どんどんいきます。2つ目は座席数の変更です。4席から2席になります。一見縮小のように思われるかも知れませんが、この変更によって、1席あたりはよりゆったりした空間になりリラックスして読めるようになります。そして席が少ないということは、読みたい手帳のバッティングが減ることも意図しています(ただしこれは次の施策とも関係しています)。

3つ目は、同時貸し出し​手帳類番号​です。1→3番号に増えます。どういうことかというと、これまではAさんの記録を返してからBさんの記録を読むというスタイルだったのですが、3つまでなのでAさんの記録とBさんの記録を同時にリクエストして読み比べも可能になります。これはより深く読む可能性を広げる施策だと思っていて、ここから新しい見い出しや楽しい体験が生まれることを期待しています。

安心というテーマでいいますと、何回もスタッフの方を呼ぶ気遣いが軽減され、気兼ねなく選べるようになります。3つ選べればどれかが読みたいものである確率が高まるからです。

もちろんこれによって借りる手帳類が被ることが考えられますが、席を減らす対応と予約で軽減されるイメージです。特に2人で予約した場合は実質貸し切りに近いかたちとなります。

読める手帳が増えることについて(リニューアルの4つ目)

話が前後してしまいましたが、読める手帳類が増えることでも、バッティングは解消されます。これが4つ目です。今回は大恋愛日記をはじめ長編ものの記録が増えるほか、度々メディアで紹介していたギャンブラーの10年日記も正式に加わります。

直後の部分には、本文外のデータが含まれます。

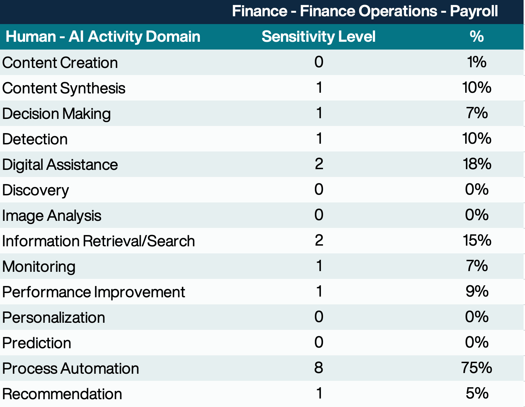Click the Finance - Finance Operations - Payroll header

また、他人の私的な記録を読む体験が少しずつ理解されてきていると判断し、「引きこもり、発達障害、職業不明」といった、センシティブで読み手を選ぶような、それでいて深みのある記録を置くことにしました。プライベーツマンシップにのっとり、書き手を尊重しつつも楽しんで読んでいってほしいです。

初期ラインナップ(いま置いてある手帳類)は分かりやすいものを中心に、記録のバリエーションを感じてもらえるように選んだものです。第二弾ともいえる今回の追加は、より書き手の癖があったり、一見似ているような記録も加えました。それによって読み手の読み方自体を問うようなラインナップになっていると思います。

つまり少し上級編とも言えるのですが、入れ替えではなく、これまで置いてあった手帳類も引き続き読めますのでその点はご安心ください。所蔵冊数は約200冊→約400冊になり、規模は2倍になりました。収集した手帳のうち、読みやすいものの8割ぐらいは置くことになると感じています(自宅で読めるものが減るので収集家としては少しさびしいです)。

手帳類の選択肢が増えたことで、初見のかたもリピーターのかたも存分に読みたいものを吟味していただければと思います。

大事な料金のこと

5つ目。長くなってしまいましたが、最後に大事な料金の改定について。利用料金が1時間500円から1時間1000円になります。値段も2倍となりますが、より安心して様々な記録を読めるようになるので、体験としては良くなるはずです。特に一度お越しくださったときに「もっとゆっくり読みたい」と思った方、ぜひリニューアル後にまたお越しください。

値段も上げる以上、今後は少しずつですが、傷んだ手帳類の補修作業もはじめていきたいと考えています(しっかりやろうとするとお金がいくらあってもたりなさそうなので少しずつですが)。

リニューアルは11/1から

様々な施策を同時に行うため、実際は運営しながら調整したり内容を変更したりすることになると想定しています。

ひとまずは上記内容でリニューアルオープンし、安心して心置きなく読める空間を持続的に目指していきます。なお、10月末まではリニューアル前の内容での営業になります。

今後とも、手帳類図書室をよろしくお願いいたします。